Фрагмент текста>

★ ★ ★ ★ ★

В операционной было как в рубке военного корабля, где я, впрочем, тоже раньше не был. Отрядом командовал старый еврей со славянской фамилией и сильным акцентом.

– Не с Украины ли? – подозревая своего, спросил я хирурга.

– Конечно, – согласился он, – наша семья еще до революции бежала от погромов из Киева в Аргентину. Отсюда – испанский акцент.

Когда меня обступили помощники, анестезиолог спросил, знаю ли я, что они делают.

– Татуировки?

– Шутник, – успокоил себя доктор и пустил наркоз в вену.

Когда день спустя я пришел в себя в темном подвале, то сперва подумал, что оказался в застенках.

– Донбасс? Гестапо? Инквизиция? – вспыхивали перемежающиеся болью догадки, – я им все скажу, вернее – уже сказал.

Твердо я понимал одно: в американской больнице пытать не станут.

– Это – от молодости, – объяснил фельдшер, – старикам уже все равно, а вы мужчина еще хоть куда, вот тело и сопротивляется насилию.

– Как его не понять?! – прохрипел я.

– И поза пациента, – добавил словоохотливый собеседник, – важна. Со стороны операция на открытом сердце напоминает процедуру распятия.

– I feel His pain.

– Как все мы на пути к исправлению, – похвалил он меня и перекрестился.

На второй день я смог сидеть и говорить по телефону.

– Как ты выглядишь? – спросила жена, видимо, боясь не узнать.

Трубку перехватил врач, чтобы приготовить жену к худшему.

– Последствием операции бывает повышенная раздражительность, сарказм, ехидство, вам может показаться, что мужа подменили.

– Ну, уж это вряд ли, – вздохнула жена.

30 сентябряКо дню рождения Трумена Капоте

Голливуд полюбил Капоте. Около двадцати картин сняты на его сюжеты. И понятно почему. Он писал отчетливо, ясно и так, что щемит сердце. Думаю, поэтому, впервые прочитав его ранние книги в СССР, мы сразу приняли Капоте за своего. Для отечественных читателей он попал на ту заветную полку, где стояли “Над пропастью во ржи” Сэлинджера и “Убить пересмешника” Харпер Ли.

Характерно, что его лучшие опусы, как и вышеупомянутые книги, написаны от лица детей, подростков. Эта общая черта исповедальной американской прозы.

★ ★ ★ ★ ★

Что сделать>
**a.** Куда, согласно фрагменту текста, еще до революции бежала из Киева семья хирурга?
**b.** Продолжите фрагмент текста, записки об операции и о Трумене Капоте, начиная сразу после его последней фразы.
Приведенные далее строки никак не связаны с фрагментом текста.

★ ★ ★ ★ ★

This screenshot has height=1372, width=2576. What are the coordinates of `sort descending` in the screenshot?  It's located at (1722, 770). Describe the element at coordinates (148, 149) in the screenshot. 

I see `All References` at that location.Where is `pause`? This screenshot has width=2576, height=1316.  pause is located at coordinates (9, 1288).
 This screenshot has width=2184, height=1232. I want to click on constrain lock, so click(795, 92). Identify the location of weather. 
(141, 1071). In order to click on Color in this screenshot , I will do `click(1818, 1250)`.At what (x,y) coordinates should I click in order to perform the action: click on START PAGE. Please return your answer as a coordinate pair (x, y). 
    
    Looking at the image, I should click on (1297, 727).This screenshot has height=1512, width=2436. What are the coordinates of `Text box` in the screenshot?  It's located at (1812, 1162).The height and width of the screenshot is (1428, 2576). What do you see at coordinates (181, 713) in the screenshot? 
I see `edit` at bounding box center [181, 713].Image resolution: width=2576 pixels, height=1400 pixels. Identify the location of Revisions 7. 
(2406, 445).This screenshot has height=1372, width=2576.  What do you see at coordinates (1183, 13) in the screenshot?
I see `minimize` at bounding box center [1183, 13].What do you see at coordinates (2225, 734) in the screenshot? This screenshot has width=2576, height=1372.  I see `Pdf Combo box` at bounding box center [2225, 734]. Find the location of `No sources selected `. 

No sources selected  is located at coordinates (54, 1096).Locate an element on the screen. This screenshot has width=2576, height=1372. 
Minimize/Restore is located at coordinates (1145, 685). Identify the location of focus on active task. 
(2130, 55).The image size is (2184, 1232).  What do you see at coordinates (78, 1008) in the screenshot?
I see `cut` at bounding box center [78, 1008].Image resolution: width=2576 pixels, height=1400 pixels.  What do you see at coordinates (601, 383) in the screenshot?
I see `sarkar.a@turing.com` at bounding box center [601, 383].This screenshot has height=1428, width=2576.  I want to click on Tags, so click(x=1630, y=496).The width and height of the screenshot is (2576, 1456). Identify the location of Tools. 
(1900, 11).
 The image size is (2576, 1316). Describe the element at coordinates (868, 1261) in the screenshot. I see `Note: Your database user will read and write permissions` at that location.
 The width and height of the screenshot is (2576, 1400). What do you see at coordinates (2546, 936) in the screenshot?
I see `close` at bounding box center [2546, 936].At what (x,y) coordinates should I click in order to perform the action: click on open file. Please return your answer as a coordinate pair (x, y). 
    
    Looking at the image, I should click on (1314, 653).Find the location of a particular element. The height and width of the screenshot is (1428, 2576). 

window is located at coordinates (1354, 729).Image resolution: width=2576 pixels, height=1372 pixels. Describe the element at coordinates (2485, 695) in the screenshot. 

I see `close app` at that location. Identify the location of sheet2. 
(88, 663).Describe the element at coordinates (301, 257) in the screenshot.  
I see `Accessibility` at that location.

★ ★ ★ ★ ★

Ответы по порядку>
**a.** В Аргентину.

**b.**
Хемингуэй сказал, что собственно американскую литературу начал Марк Твен. Это значит, что своим голосом Америка заговорила в “Приключениях Гекльберри Финна”, и голос этот принадлежал беспризорному мальчишке. Молодая страна перестала подражать опытному и ученому континенту, прекратила стесняться своей взъерошенной юности и стала сама собой. Эту традицию подхватили любимые писатели, включая самого ранимого – Трумена Капоте.

В первом романе, принесшем ему славу, “Другие голоса, другие комнаты” Капоте дает портрет героя, в котором нельзя не узнать автора: “Редклиф поглядел на мальчика поверх стакана, и мальчик ему не очень понравился. Уж больно он был хорошенький, хрупкий и белокожий… Усталое, умоляющее выражение застыло на его худом лице, и плечи сутулились не по-детски”.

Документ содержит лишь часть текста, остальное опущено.